(Source data)
*-*-*

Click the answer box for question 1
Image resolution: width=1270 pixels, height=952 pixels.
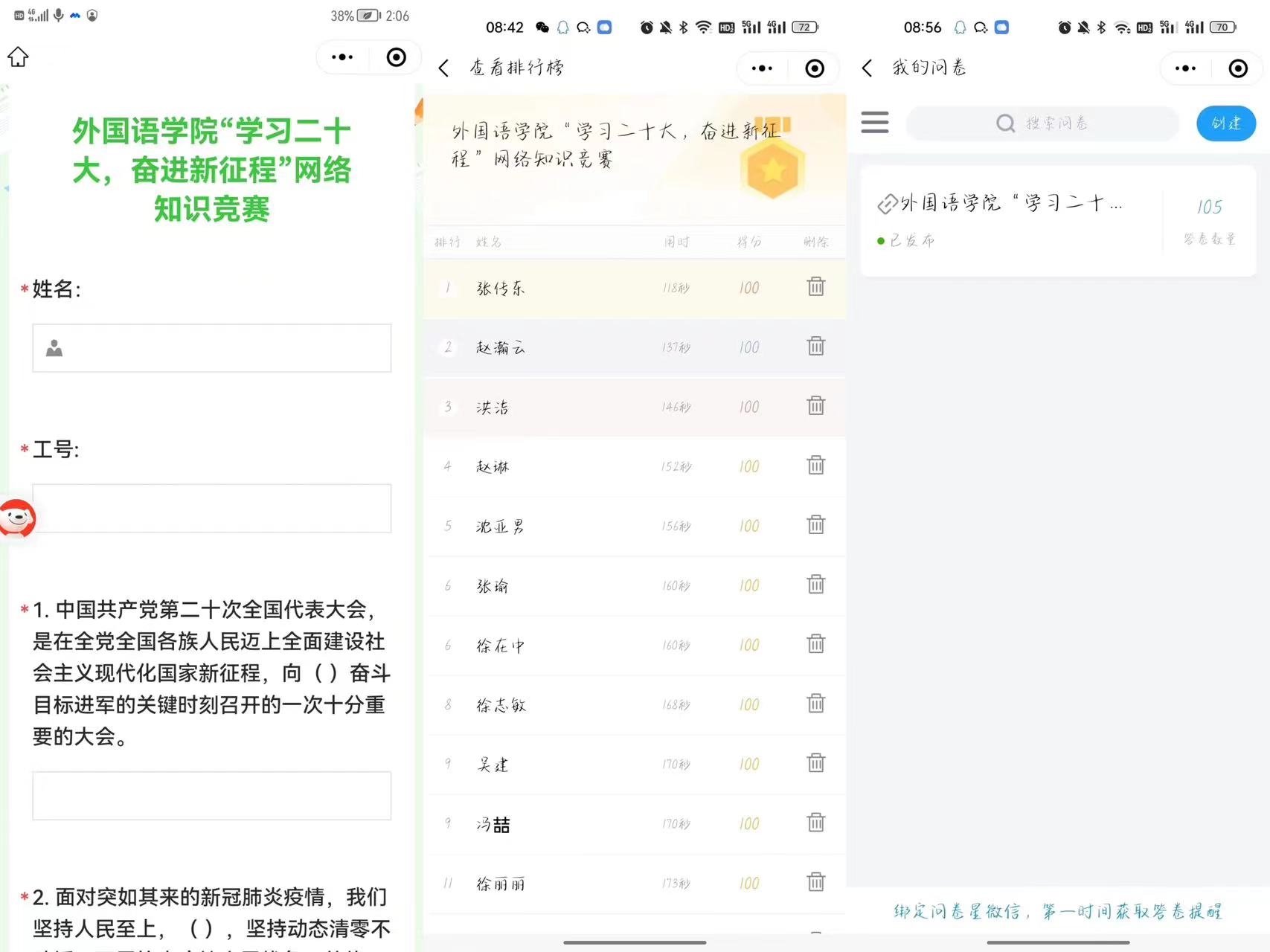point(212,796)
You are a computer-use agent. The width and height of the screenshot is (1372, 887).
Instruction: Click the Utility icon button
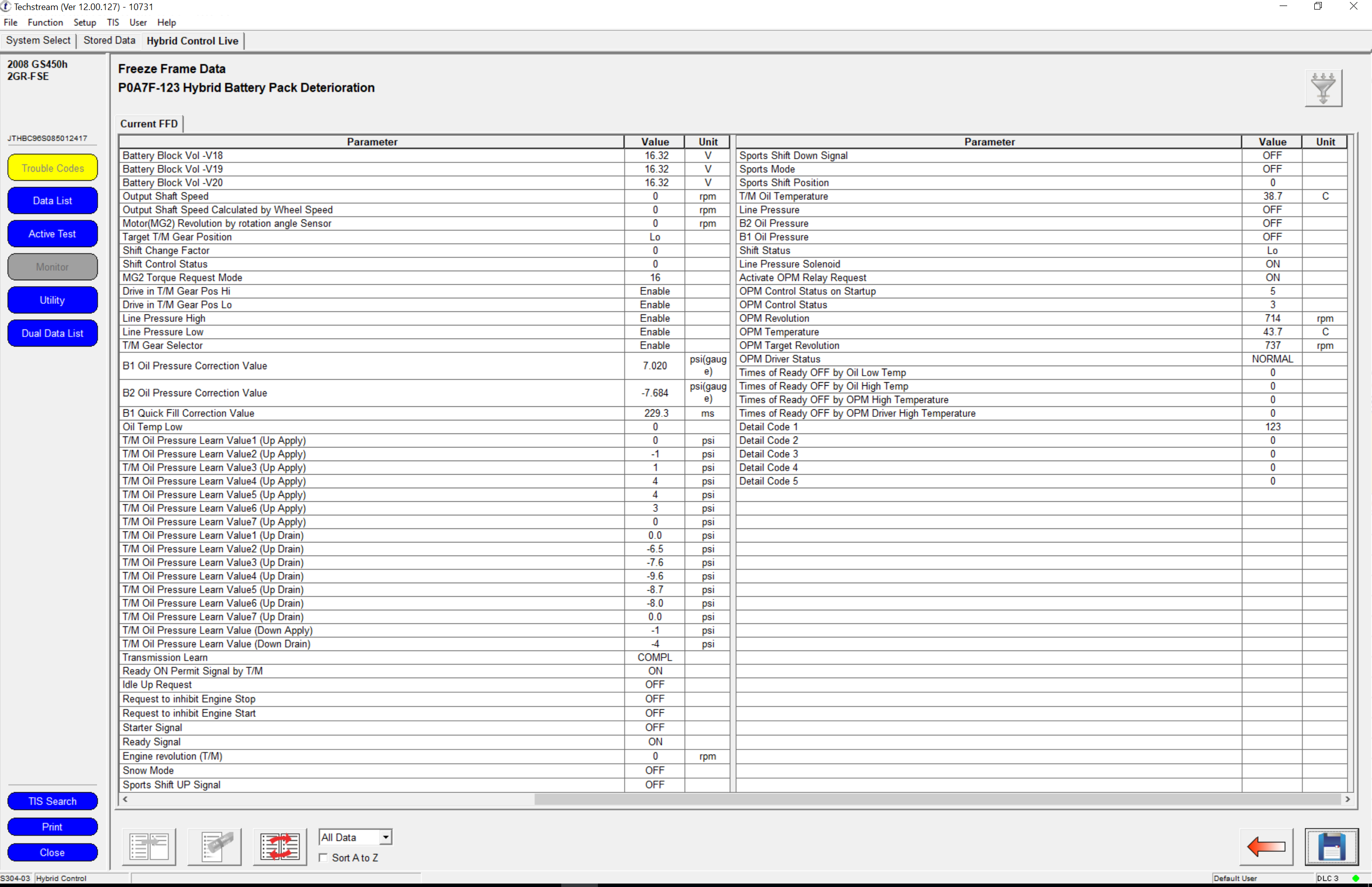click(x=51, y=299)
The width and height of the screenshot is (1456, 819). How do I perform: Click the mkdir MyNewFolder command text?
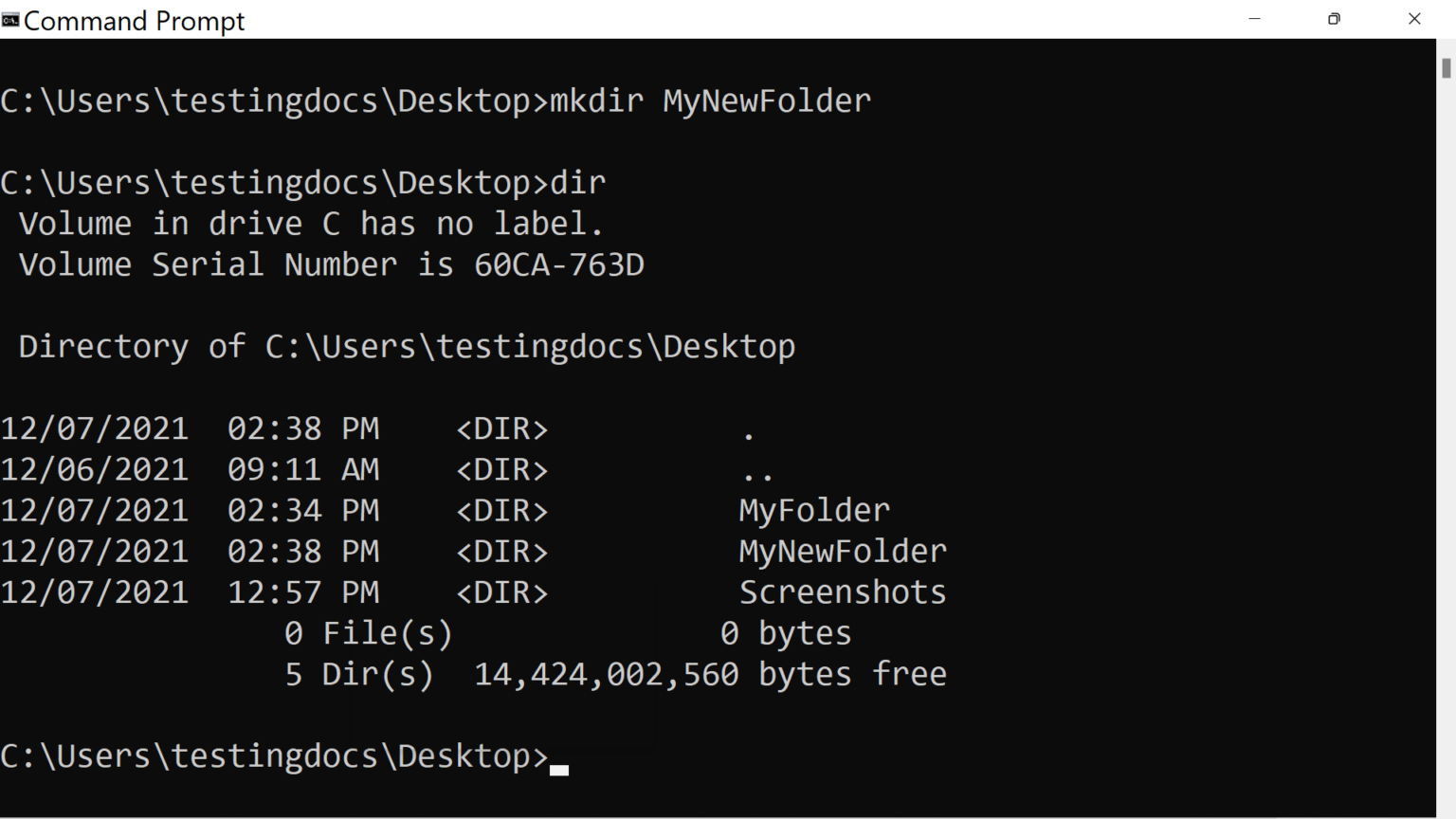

*-*-*

To do
Pick out each line in the items above that contains the word "height" and copy those lines. Only matches with the same uppercase and lowercase letters count.

Answer below
Image resolution: width=1270 pixels, height=952 pixels.
You are a computer-use agent. The width and height of the screenshot is (1372, 887).
The width and height of the screenshot is (1456, 819). How do I perform: Click the mkdir MyNewFolder command text?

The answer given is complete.